EXERCISE BRIEF:
Copy out, word for word, the lines starting with the one that contains "Click the play triangle icon in sidebar" and going on through the one that contains "Action: [5, 5]". Leave the pictures out of your answer.

DATA SUPPLIED:
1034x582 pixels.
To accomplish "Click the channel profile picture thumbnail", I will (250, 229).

* * *

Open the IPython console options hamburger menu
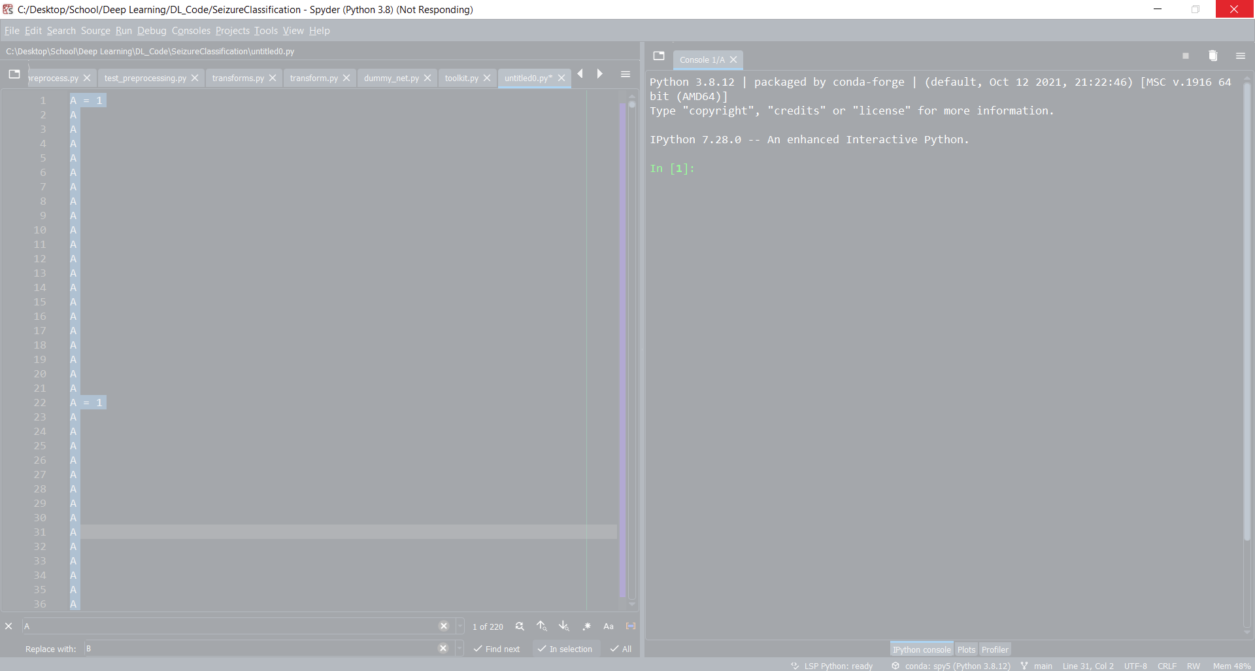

---

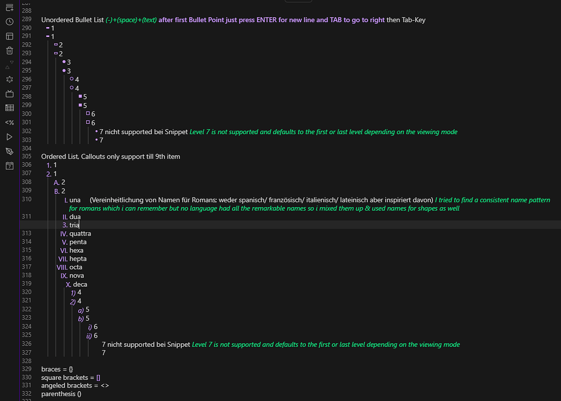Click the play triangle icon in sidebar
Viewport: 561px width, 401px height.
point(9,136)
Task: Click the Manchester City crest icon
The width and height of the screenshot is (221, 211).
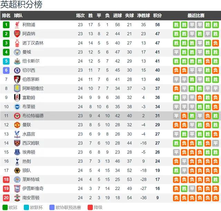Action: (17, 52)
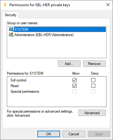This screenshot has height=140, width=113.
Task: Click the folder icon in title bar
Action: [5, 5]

EXERCISE OUTPUT:
Click the play triangle icon in sidebar
Viewport: 561px width, 401px height.
point(9,136)
Task: Click the Manchester City crest icon
The width and height of the screenshot is (221, 211).
Action: (17, 52)
This screenshot has height=140, width=113.
Task: Click the folder icon in title bar
Action: [5, 5]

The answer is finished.